(Problem)
Give the data again in full. Keep every line the same.

━━ Given data ━━

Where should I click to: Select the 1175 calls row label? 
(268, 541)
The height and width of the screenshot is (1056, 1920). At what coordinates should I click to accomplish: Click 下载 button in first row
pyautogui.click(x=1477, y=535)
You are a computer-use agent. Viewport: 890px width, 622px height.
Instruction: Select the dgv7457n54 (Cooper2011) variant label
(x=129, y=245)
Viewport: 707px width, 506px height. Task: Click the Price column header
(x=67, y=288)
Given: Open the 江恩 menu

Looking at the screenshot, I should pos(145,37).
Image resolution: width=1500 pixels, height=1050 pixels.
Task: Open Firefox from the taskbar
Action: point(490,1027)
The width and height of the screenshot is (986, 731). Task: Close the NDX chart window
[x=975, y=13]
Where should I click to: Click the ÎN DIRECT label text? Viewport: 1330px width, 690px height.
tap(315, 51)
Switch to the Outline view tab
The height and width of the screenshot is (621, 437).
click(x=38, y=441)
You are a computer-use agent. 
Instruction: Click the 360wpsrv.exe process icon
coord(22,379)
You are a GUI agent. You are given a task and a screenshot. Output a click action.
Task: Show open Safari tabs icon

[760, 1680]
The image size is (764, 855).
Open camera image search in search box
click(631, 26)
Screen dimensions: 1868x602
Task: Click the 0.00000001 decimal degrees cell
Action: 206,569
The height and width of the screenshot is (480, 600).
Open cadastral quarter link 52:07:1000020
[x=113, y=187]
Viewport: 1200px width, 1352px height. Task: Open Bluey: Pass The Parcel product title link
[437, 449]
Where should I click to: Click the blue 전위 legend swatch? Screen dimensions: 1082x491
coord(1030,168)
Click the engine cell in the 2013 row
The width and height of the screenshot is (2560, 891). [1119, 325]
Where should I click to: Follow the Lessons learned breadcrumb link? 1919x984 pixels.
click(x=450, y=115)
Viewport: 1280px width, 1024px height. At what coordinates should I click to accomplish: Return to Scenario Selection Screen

━━━

(Response)
Where should I click to: Select the 1175 calls row label? 
(268, 541)
The height and width of the screenshot is (1056, 1920). At what coordinates should I click to accomplish: Click 下载 button in first row
pyautogui.click(x=1477, y=535)
You are a computer-use agent. Viewport: 890px width, 622px height.
Instruction: Select the dgv7457n54 (Cooper2011) variant label
(x=129, y=245)
Viewport: 707px width, 506px height. Task: Click the Price column header
(x=67, y=288)
Given: Open the 江恩 menu

Looking at the screenshot, I should pos(145,37).
Image resolution: width=1500 pixels, height=1050 pixels.
Task: Open Firefox from the taskbar
Action: point(490,1027)
The width and height of the screenshot is (986, 731). Task: Close the NDX chart window
[x=975, y=13]
Where should I click to: Click the ÎN DIRECT label text? Viewport: 1330px width, 690px height.
tap(315, 51)
Switch to the Outline view tab
The height and width of the screenshot is (621, 437).
click(x=38, y=441)
You are a computer-use agent. 
Instruction: Click the 360wpsrv.exe process icon
coord(22,379)
You are a GUI agent. You are given a task and a screenshot. Output a click action.
Task: Show open Safari tabs icon

[760, 1680]
The image size is (764, 855).
Open camera image search in search box
click(631, 26)
Screen dimensions: 1868x602
Task: Click the 0.00000001 decimal degrees cell
Action: 206,569
The height and width of the screenshot is (480, 600).
Open cadastral quarter link 52:07:1000020
[x=113, y=187]
Viewport: 1200px width, 1352px height. Task: Open Bluey: Pass The Parcel product title link
[437, 449]
Where should I click to: Click the blue 전위 legend swatch? Screen dimensions: 1082x491
coord(1030,168)
Click the engine cell in the 2013 row
The width and height of the screenshot is (2560, 891). [1119, 325]
Where should I click to: Follow the Lessons learned breadcrumb link? 1919x984 pixels.
click(x=450, y=115)
Viewport: 1280px width, 1024px height. At what coordinates should I click to accomplish: Return to Scenario Selection Screen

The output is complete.